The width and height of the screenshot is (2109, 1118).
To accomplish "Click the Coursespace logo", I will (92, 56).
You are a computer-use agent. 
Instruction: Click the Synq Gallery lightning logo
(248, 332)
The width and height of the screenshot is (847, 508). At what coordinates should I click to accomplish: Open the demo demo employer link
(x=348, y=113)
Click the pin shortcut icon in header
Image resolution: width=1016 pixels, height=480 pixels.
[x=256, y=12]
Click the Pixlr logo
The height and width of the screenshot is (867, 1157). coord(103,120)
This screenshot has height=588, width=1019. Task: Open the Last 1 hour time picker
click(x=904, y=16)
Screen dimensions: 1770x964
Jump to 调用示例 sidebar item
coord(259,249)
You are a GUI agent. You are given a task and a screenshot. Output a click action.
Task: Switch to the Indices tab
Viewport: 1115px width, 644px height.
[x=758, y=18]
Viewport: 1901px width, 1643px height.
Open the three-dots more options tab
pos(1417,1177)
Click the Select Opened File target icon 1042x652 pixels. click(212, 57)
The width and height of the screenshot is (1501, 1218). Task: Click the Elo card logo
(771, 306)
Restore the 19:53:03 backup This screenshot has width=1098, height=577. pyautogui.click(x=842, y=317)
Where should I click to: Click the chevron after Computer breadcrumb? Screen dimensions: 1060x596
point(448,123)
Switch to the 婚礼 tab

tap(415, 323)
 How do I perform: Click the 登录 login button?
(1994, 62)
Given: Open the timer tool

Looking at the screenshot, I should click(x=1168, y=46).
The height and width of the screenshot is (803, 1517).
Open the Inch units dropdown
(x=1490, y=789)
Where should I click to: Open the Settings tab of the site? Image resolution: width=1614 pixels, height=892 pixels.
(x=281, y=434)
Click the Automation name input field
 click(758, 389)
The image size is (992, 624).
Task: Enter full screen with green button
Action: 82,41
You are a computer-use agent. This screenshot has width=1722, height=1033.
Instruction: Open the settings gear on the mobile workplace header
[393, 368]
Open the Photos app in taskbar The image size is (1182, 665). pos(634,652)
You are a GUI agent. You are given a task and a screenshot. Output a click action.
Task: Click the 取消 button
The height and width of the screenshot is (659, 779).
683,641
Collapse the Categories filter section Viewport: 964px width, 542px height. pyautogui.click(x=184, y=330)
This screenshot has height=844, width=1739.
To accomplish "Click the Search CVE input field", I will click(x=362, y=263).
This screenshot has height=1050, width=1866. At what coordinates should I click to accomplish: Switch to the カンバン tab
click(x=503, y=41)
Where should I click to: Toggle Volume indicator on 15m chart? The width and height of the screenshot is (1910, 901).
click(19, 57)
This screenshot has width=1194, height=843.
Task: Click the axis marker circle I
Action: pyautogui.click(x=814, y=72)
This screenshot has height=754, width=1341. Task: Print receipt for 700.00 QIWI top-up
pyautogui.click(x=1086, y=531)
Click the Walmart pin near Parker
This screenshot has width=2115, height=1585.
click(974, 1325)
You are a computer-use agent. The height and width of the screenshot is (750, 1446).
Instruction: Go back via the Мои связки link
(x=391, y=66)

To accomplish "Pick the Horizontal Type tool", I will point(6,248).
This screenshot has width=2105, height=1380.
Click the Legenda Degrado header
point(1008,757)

# Directions
In your response, reproduce the records exactly, every one.

# Exercise answer
The width and height of the screenshot is (2109, 1118).
To accomplish "Click the Coursespace logo", I will (92, 56).
You are a computer-use agent. 
Instruction: Click the Synq Gallery lightning logo
(248, 332)
The width and height of the screenshot is (847, 508). At what coordinates should I click to accomplish: Open the demo demo employer link
(x=348, y=113)
Click the pin shortcut icon in header
Image resolution: width=1016 pixels, height=480 pixels.
[x=256, y=12]
Click the Pixlr logo
The height and width of the screenshot is (867, 1157). coord(103,120)
This screenshot has height=588, width=1019. Task: Open the Last 1 hour time picker
click(x=904, y=16)
Screen dimensions: 1770x964
Jump to 调用示例 sidebar item
coord(259,249)
You are a GUI agent. You are given a task and a screenshot. Output a click action.
Task: Switch to the Indices tab
Viewport: 1115px width, 644px height.
[x=758, y=18]
Viewport: 1901px width, 1643px height.
Open the three-dots more options tab
pos(1417,1177)
Click the Select Opened File target icon 1042x652 pixels. click(212, 57)
The width and height of the screenshot is (1501, 1218). Task: Click the Elo card logo
(771, 306)
Restore the 19:53:03 backup This screenshot has width=1098, height=577. pyautogui.click(x=842, y=317)
Where should I click to: Click the chevron after Computer breadcrumb? Screen dimensions: 1060x596
point(448,123)
Switch to the 婚礼 tab

tap(415, 323)
 How do I perform: Click the 登录 login button?
(1994, 62)
Given: Open the timer tool

Looking at the screenshot, I should click(x=1168, y=46).
The height and width of the screenshot is (803, 1517).
Open the Inch units dropdown
(x=1490, y=789)
Where should I click to: Open the Settings tab of the site? Image resolution: width=1614 pixels, height=892 pixels.
(x=281, y=434)
Click the Automation name input field
 click(758, 389)
The image size is (992, 624).
Task: Enter full screen with green button
Action: 82,41
You are a computer-use agent. This screenshot has width=1722, height=1033.
Instruction: Open the settings gear on the mobile workplace header
[393, 368]
Open the Photos app in taskbar The image size is (1182, 665). pos(634,652)
You are a GUI agent. You are given a task and a screenshot. Output a click action.
Task: Click the 取消 button
The height and width of the screenshot is (659, 779).
683,641
Collapse the Categories filter section Viewport: 964px width, 542px height. pyautogui.click(x=184, y=330)
This screenshot has height=844, width=1739.
To accomplish "Click the Search CVE input field", I will click(x=362, y=263).
This screenshot has height=1050, width=1866. At what coordinates should I click to accomplish: Switch to the カンバン tab
click(x=503, y=41)
Where should I click to: Toggle Volume indicator on 15m chart? The width and height of the screenshot is (1910, 901).
click(19, 57)
This screenshot has width=1194, height=843.
Task: Click the axis marker circle I
Action: pyautogui.click(x=814, y=72)
This screenshot has height=754, width=1341. Task: Print receipt for 700.00 QIWI top-up
pyautogui.click(x=1086, y=531)
Click the Walmart pin near Parker
This screenshot has width=2115, height=1585.
click(974, 1325)
You are a computer-use agent. The height and width of the screenshot is (750, 1446).
Instruction: Go back via the Мои связки link
(x=391, y=66)

To accomplish "Pick the Horizontal Type tool", I will point(6,248).
This screenshot has width=2105, height=1380.
Click the Legenda Degrado header
point(1008,757)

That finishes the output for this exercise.